Antibiotics were discovered in 1928 by Alexander Fleming, but widespread use of the drug only began during World War II. Today, large amounts of antibiotics are used annually worldwide, which has led to higher resistance to the drug.
Antimicrobial resistance (AMR) means that bacteria, viruses, fungi and parasites develop resistance to drugs, including antibiotics. It arises primarily through incorrect and excessive use of antibiotics, and is a problem that is increasing globally. It is therefore considered one of the most serious threats to global health.
Now researchers at the University of Warwick in the UK and Monash University in Australia have made an unexpected discovery while studying how the bacterium Streptomyces coelicolor produces the old antibiotic methylenomycin A. This bacterium has been one of the most studied in antibiotic research since the 1950s.
In simple terms, when cells produce chemical substances, they go through several intermediate stages before the final product is ready – rather like baking, where ingredients are mixed in a certain order. The researchers had the idea of testing these intermediate stages for antimicrobial activity. It turned out that one of them is significantly more powerful than the final product itself.
— Methylenomycin A was originally discovered 50 years ago and while it has been synthesized several times, no-one appears to have tested the synthetic intermediates for antimicrobial activity!, says Professor Greg Challis at the University of Warwick, in a press release.
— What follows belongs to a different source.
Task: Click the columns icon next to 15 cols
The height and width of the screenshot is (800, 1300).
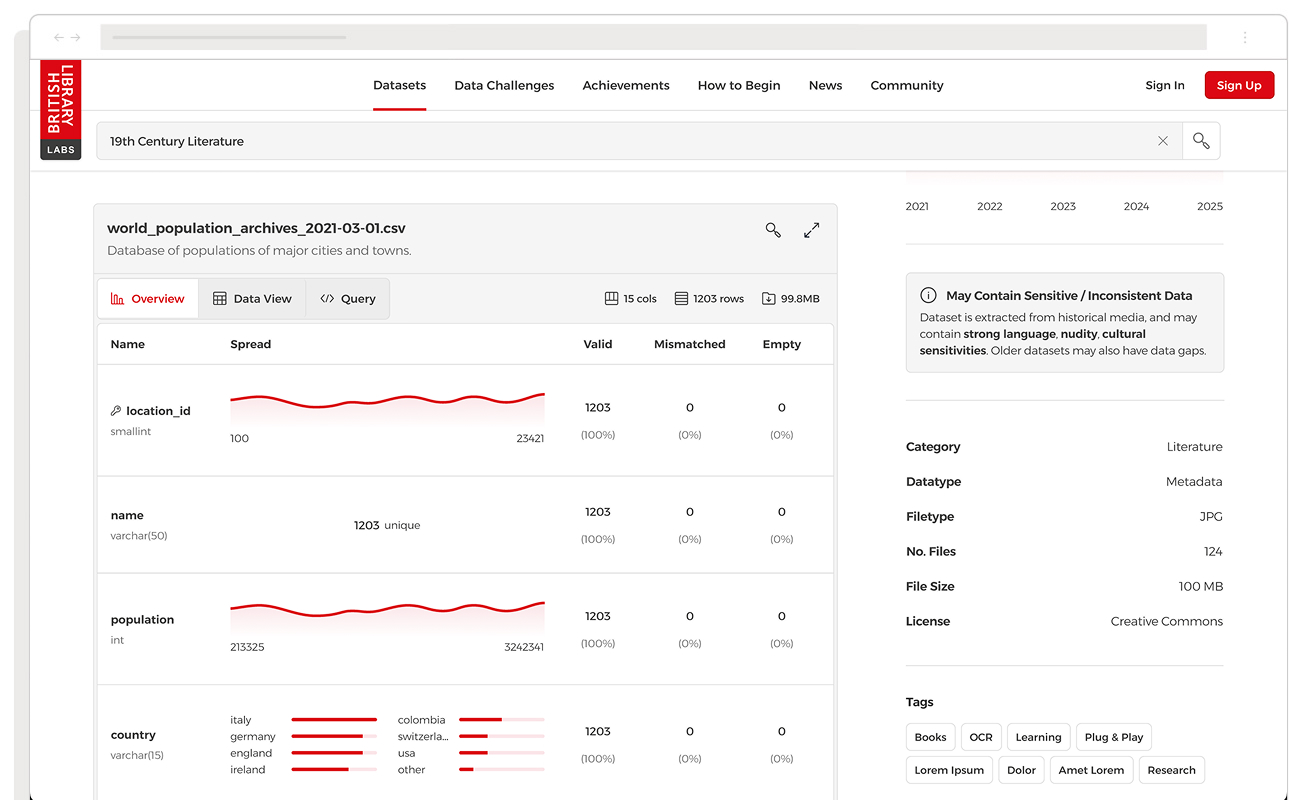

One hundred times more powerful
This intermediate stage, called pre-methylenomycin C lactone, proved to be a very powerful antibiotic – in fact one hundred times more effective than methylenomycin A against dangerous bacteria. It worked particularly well against bacteria that cause MRSA (methicillin-resistant staphylococcus infection) and VRE (vancomycin-resistant enterococci) – two of healthcare's worst nightmares.
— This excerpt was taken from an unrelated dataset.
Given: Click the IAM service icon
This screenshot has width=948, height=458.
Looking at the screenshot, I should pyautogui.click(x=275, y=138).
Furthermore, the bacteria appeared to have great difficulty developing resistance to the new antibiotic. The discovery opens up a completely new avenue for antibiotic research, and the researchers have already developed a new method for producing the antibiotic in larger quantities, with preclinical trials as the next step.
— This discovery suggests a new paradigm for antibiotic discovery. By identifying and testing intermediates in the pathways to diverse natural compounds, we may find potent new antibiotics, says Professor Challis.